*AIM*.
Please rewrite every one of the entries below with "sidebar" swapped for "side panel" and nothing else changed, and leave the pictures out.

============

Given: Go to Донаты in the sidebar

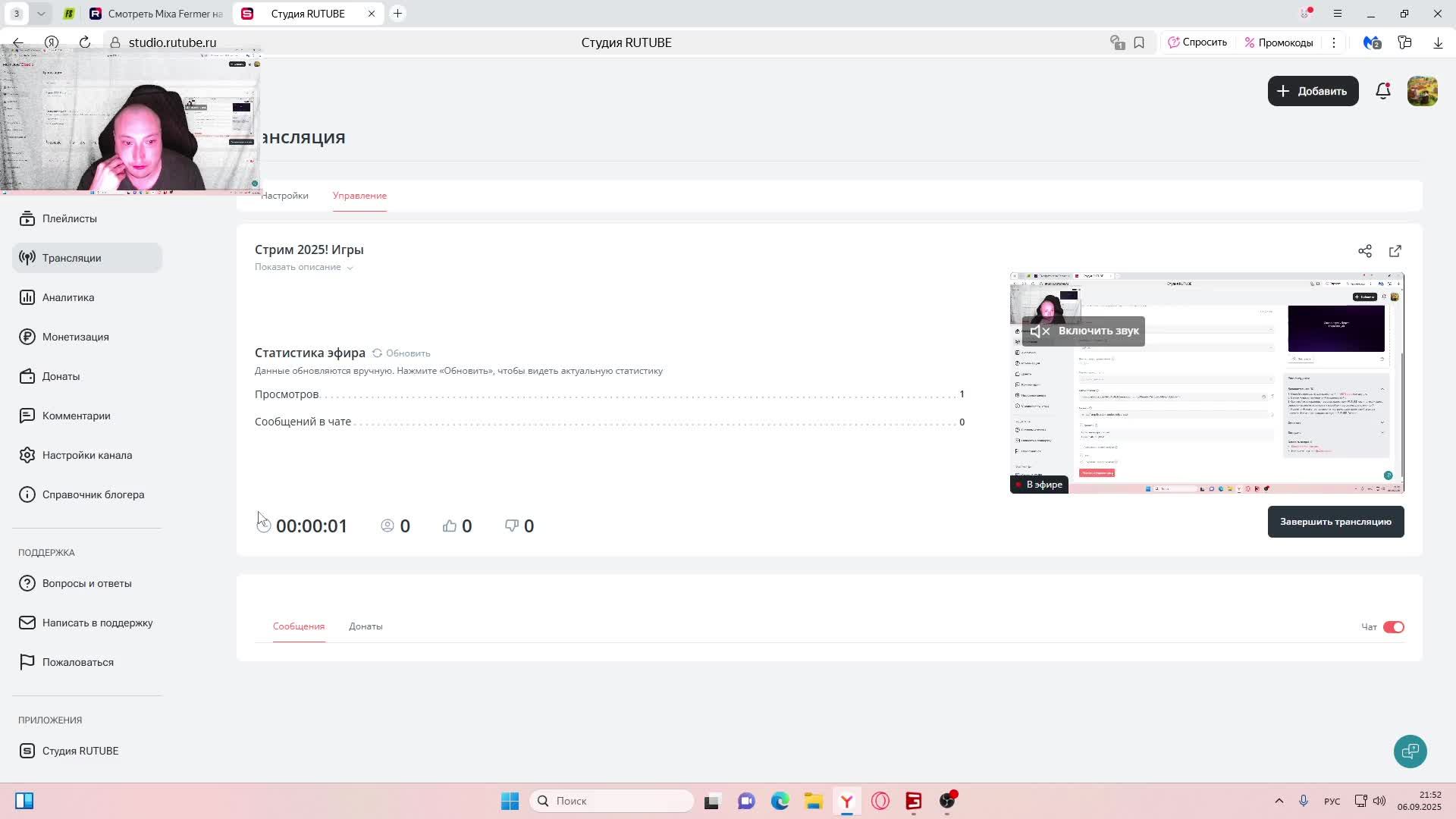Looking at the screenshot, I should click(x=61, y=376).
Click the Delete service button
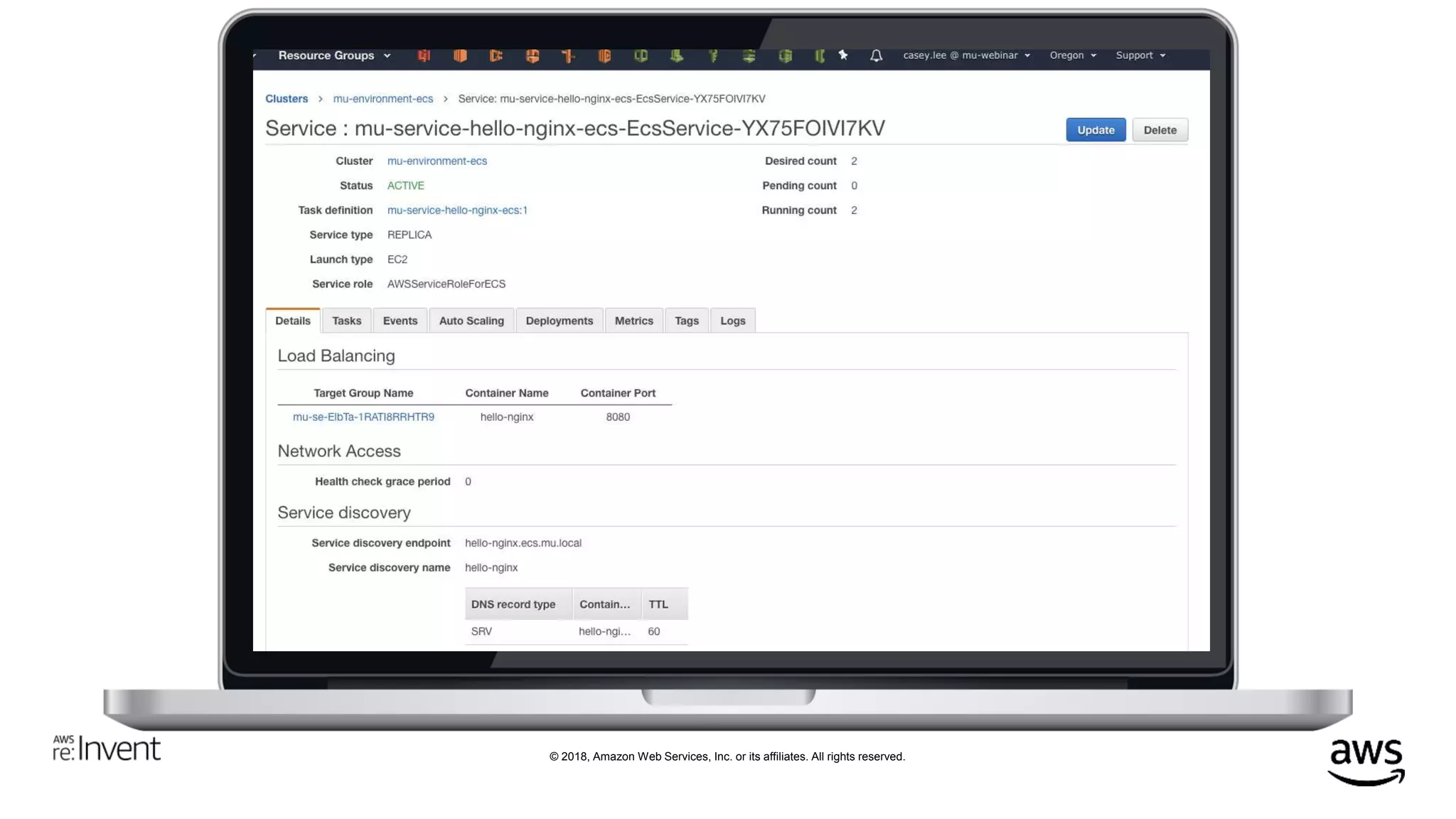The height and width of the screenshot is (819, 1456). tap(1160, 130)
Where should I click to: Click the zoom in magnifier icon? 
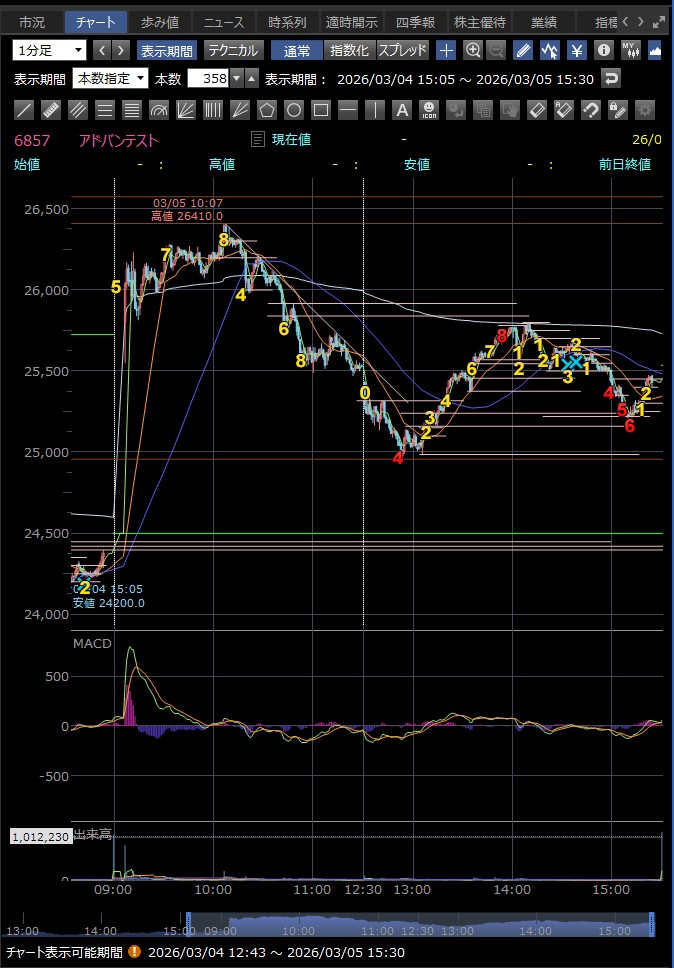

============

*THE RESPONSE*.
Given: Go to Донаты in the side panel

Looking at the screenshot, I should click(x=61, y=376).
Click the Delete service button
The height and width of the screenshot is (819, 1456). tap(1160, 130)
Where should I click to: Click the zoom in magnifier icon? 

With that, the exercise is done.